Records from a collection:
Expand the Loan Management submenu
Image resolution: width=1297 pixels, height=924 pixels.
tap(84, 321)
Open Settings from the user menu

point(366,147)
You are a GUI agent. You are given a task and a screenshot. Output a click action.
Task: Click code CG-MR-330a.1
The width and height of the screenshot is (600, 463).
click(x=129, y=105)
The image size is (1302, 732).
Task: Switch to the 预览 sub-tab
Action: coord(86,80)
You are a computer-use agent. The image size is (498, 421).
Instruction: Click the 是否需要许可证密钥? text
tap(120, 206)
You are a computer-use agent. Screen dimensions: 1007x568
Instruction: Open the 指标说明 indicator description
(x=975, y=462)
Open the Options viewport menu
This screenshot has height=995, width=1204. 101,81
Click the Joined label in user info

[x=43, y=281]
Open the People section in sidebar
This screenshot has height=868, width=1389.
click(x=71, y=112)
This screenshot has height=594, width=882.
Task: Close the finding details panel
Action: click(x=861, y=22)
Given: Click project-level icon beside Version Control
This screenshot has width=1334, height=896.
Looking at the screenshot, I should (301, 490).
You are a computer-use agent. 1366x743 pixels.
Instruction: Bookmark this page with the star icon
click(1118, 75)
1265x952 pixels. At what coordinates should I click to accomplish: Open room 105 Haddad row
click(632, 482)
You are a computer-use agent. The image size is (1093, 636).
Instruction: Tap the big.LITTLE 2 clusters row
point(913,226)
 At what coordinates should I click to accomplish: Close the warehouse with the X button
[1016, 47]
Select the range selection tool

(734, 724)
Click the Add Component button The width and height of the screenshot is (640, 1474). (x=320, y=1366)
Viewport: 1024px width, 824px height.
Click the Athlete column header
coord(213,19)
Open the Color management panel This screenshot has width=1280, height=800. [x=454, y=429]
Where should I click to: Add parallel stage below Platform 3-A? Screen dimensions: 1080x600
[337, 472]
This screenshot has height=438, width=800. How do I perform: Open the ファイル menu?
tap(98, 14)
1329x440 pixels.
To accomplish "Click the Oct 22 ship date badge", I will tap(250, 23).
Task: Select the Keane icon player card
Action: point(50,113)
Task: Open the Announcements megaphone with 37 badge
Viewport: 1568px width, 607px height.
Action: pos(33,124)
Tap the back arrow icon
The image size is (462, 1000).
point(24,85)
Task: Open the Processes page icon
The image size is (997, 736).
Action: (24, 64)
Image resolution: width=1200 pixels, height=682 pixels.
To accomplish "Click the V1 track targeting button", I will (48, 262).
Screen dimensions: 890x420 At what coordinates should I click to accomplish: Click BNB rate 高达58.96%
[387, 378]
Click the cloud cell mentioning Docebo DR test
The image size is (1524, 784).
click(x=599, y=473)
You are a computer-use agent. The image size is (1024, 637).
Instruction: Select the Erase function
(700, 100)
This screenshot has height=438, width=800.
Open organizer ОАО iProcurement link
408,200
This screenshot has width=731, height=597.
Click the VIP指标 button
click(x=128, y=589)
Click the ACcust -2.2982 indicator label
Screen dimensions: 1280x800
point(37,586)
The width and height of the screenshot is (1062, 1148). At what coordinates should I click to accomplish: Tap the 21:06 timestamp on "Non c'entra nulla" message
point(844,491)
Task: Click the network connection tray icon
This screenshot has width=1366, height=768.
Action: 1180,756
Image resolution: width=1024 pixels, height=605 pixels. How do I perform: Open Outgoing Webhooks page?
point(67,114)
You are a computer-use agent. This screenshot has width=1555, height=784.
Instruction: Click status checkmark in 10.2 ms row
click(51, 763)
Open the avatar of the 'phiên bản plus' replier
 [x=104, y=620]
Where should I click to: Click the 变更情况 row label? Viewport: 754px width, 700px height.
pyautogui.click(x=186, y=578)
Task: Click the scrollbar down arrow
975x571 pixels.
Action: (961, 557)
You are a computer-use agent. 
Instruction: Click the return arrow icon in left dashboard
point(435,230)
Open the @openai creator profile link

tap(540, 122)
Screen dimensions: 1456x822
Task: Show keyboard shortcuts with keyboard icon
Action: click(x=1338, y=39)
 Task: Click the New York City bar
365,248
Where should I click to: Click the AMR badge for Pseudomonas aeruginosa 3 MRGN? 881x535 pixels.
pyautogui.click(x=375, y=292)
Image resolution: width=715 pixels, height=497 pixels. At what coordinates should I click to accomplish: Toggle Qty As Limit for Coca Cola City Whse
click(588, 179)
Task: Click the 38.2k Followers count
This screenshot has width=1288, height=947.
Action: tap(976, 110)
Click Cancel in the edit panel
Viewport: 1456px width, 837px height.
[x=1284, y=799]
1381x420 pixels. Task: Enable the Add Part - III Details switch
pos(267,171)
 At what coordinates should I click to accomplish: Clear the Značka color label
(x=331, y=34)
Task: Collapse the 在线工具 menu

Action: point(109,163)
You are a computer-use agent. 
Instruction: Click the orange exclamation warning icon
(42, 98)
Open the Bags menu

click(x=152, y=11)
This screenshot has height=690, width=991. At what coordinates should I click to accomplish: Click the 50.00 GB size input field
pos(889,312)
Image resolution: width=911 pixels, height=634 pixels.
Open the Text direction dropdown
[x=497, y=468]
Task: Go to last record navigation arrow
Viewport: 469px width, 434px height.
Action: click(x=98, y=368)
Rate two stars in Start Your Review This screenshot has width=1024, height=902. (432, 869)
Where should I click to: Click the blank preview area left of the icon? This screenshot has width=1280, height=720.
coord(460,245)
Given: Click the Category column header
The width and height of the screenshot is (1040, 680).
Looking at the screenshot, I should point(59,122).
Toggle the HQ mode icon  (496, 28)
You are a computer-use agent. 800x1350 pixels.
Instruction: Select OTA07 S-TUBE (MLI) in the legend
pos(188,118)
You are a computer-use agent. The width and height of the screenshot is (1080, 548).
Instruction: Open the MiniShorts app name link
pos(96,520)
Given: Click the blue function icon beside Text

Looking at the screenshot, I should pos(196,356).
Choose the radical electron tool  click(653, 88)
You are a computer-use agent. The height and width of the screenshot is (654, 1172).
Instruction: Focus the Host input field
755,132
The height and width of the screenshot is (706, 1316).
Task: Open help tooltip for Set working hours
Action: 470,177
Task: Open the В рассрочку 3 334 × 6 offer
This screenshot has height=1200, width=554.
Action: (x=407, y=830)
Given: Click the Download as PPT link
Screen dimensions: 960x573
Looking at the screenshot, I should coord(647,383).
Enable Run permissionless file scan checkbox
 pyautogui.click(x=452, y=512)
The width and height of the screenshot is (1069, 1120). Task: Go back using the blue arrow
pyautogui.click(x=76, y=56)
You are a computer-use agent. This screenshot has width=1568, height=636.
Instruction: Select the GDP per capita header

• **Problem to solve**
Copy out all the lines above, without changing anything.

• **Full output**
Expand the Loan Management submenu
Image resolution: width=1297 pixels, height=924 pixels.
tap(84, 321)
Open Settings from the user menu

point(366,147)
You are a GUI agent. You are given a task and a screenshot. Output a click action.
Task: Click code CG-MR-330a.1
The width and height of the screenshot is (600, 463).
click(x=129, y=105)
The image size is (1302, 732).
Task: Switch to the 预览 sub-tab
Action: coord(86,80)
You are a computer-use agent. The image size is (498, 421).
Instruction: Click the 是否需要许可证密钥? text
tap(120, 206)
You are a computer-use agent. Screen dimensions: 1007x568
Instruction: Open the 指标说明 indicator description
(x=975, y=462)
Open the Options viewport menu
This screenshot has height=995, width=1204. 101,81
Click the Joined label in user info

[x=43, y=281]
Open the People section in sidebar
This screenshot has height=868, width=1389.
click(x=71, y=112)
This screenshot has height=594, width=882.
Task: Close the finding details panel
Action: click(x=861, y=22)
Given: Click project-level icon beside Version Control
This screenshot has width=1334, height=896.
Looking at the screenshot, I should (301, 490).
You are a computer-use agent. 1366x743 pixels.
Instruction: Bookmark this page with the star icon
click(1118, 75)
1265x952 pixels. At what coordinates should I click to accomplish: Open room 105 Haddad row
click(632, 482)
You are a computer-use agent. The image size is (1093, 636).
Instruction: Tap the big.LITTLE 2 clusters row
point(913,226)
 At what coordinates should I click to accomplish: Close the warehouse with the X button
[1016, 47]
Select the range selection tool

(734, 724)
Click the Add Component button The width and height of the screenshot is (640, 1474). (x=320, y=1366)
Viewport: 1024px width, 824px height.
Click the Athlete column header
coord(213,19)
Open the Color management panel This screenshot has width=1280, height=800. [x=454, y=429]
Where should I click to: Add parallel stage below Platform 3-A? Screen dimensions: 1080x600
[337, 472]
This screenshot has height=438, width=800. How do I perform: Open the ファイル menu?
tap(98, 14)
1329x440 pixels.
To accomplish "Click the Oct 22 ship date badge", I will tap(250, 23).
Task: Select the Keane icon player card
Action: point(50,113)
Task: Open the Announcements megaphone with 37 badge
Viewport: 1568px width, 607px height.
Action: pos(33,124)
Tap the back arrow icon
The image size is (462, 1000).
point(24,85)
Task: Open the Processes page icon
The image size is (997, 736).
Action: (24, 64)
Image resolution: width=1200 pixels, height=682 pixels.
To accomplish "Click the V1 track targeting button", I will (48, 262).
Screen dimensions: 890x420 At what coordinates should I click to accomplish: Click BNB rate 高达58.96%
[387, 378]
Click the cloud cell mentioning Docebo DR test
The image size is (1524, 784).
click(x=599, y=473)
You are a computer-use agent. The image size is (1024, 637).
Instruction: Select the Erase function
(700, 100)
This screenshot has height=438, width=800.
Open organizer ОАО iProcurement link
408,200
This screenshot has width=731, height=597.
Click the VIP指标 button
click(x=128, y=589)
Click the ACcust -2.2982 indicator label
Screen dimensions: 1280x800
point(37,586)
The width and height of the screenshot is (1062, 1148). At what coordinates should I click to accomplish: Tap the 21:06 timestamp on "Non c'entra nulla" message
point(844,491)
Task: Click the network connection tray icon
This screenshot has width=1366, height=768.
Action: 1180,756
Image resolution: width=1024 pixels, height=605 pixels. How do I perform: Open Outgoing Webhooks page?
point(67,114)
You are a computer-use agent. This screenshot has width=1555, height=784.
Instruction: Click status checkmark in 10.2 ms row
click(51, 763)
Open the avatar of the 'phiên bản plus' replier
 [x=104, y=620]
Where should I click to: Click the 变更情况 row label? Viewport: 754px width, 700px height.
pyautogui.click(x=186, y=578)
Task: Click the scrollbar down arrow
975x571 pixels.
Action: (961, 557)
You are a computer-use agent. 
Instruction: Click the return arrow icon in left dashboard
point(435,230)
Open the @openai creator profile link

tap(540, 122)
Screen dimensions: 1456x822
Task: Show keyboard shortcuts with keyboard icon
Action: click(x=1338, y=39)
 Task: Click the New York City bar
365,248
Where should I click to: Click the AMR badge for Pseudomonas aeruginosa 3 MRGN? 881x535 pixels.
pyautogui.click(x=375, y=292)
Image resolution: width=715 pixels, height=497 pixels. At what coordinates should I click to accomplish: Toggle Qty As Limit for Coca Cola City Whse
click(588, 179)
Task: Click the 38.2k Followers count
This screenshot has width=1288, height=947.
Action: tap(976, 110)
Click Cancel in the edit panel
Viewport: 1456px width, 837px height.
[x=1284, y=799]
1381x420 pixels. Task: Enable the Add Part - III Details switch
pos(267,171)
 At what coordinates should I click to accomplish: Clear the Značka color label
(x=331, y=34)
Task: Collapse the 在线工具 menu

Action: point(109,163)
You are a computer-use agent. 
Instruction: Click the orange exclamation warning icon
(42, 98)
Open the Bags menu

click(x=152, y=11)
This screenshot has height=690, width=991. At what coordinates should I click to accomplish: Click the 50.00 GB size input field
pos(889,312)
Image resolution: width=911 pixels, height=634 pixels.
Open the Text direction dropdown
[x=497, y=468]
Task: Go to last record navigation arrow
Viewport: 469px width, 434px height.
Action: click(x=98, y=368)
Rate two stars in Start Your Review This screenshot has width=1024, height=902. (432, 869)
Where should I click to: Click the blank preview area left of the icon? This screenshot has width=1280, height=720.
coord(460,245)
Given: Click the Category column header
The width and height of the screenshot is (1040, 680).
Looking at the screenshot, I should point(59,122).
Toggle the HQ mode icon  (496, 28)
You are a computer-use agent. 800x1350 pixels.
Instruction: Select OTA07 S-TUBE (MLI) in the legend
pos(188,118)
You are a computer-use agent. The width and height of the screenshot is (1080, 548).
Instruction: Open the MiniShorts app name link
pos(96,520)
Given: Click the blue function icon beside Text

Looking at the screenshot, I should pos(196,356).
Choose the radical electron tool  click(653, 88)
You are a computer-use agent. The height and width of the screenshot is (654, 1172).
Instruction: Focus the Host input field
755,132
The height and width of the screenshot is (706, 1316).
Task: Open help tooltip for Set working hours
Action: 470,177
Task: Open the В рассрочку 3 334 × 6 offer
This screenshot has height=1200, width=554.
Action: (x=407, y=830)
Given: Click the Download as PPT link
Screen dimensions: 960x573
Looking at the screenshot, I should coord(647,383).
Enable Run permissionless file scan checkbox
 pyautogui.click(x=452, y=512)
The width and height of the screenshot is (1069, 1120). Task: Go back using the blue arrow
pyautogui.click(x=76, y=56)
You are a computer-use agent. This screenshot has width=1568, height=636.
Instruction: Select the GDP per capita header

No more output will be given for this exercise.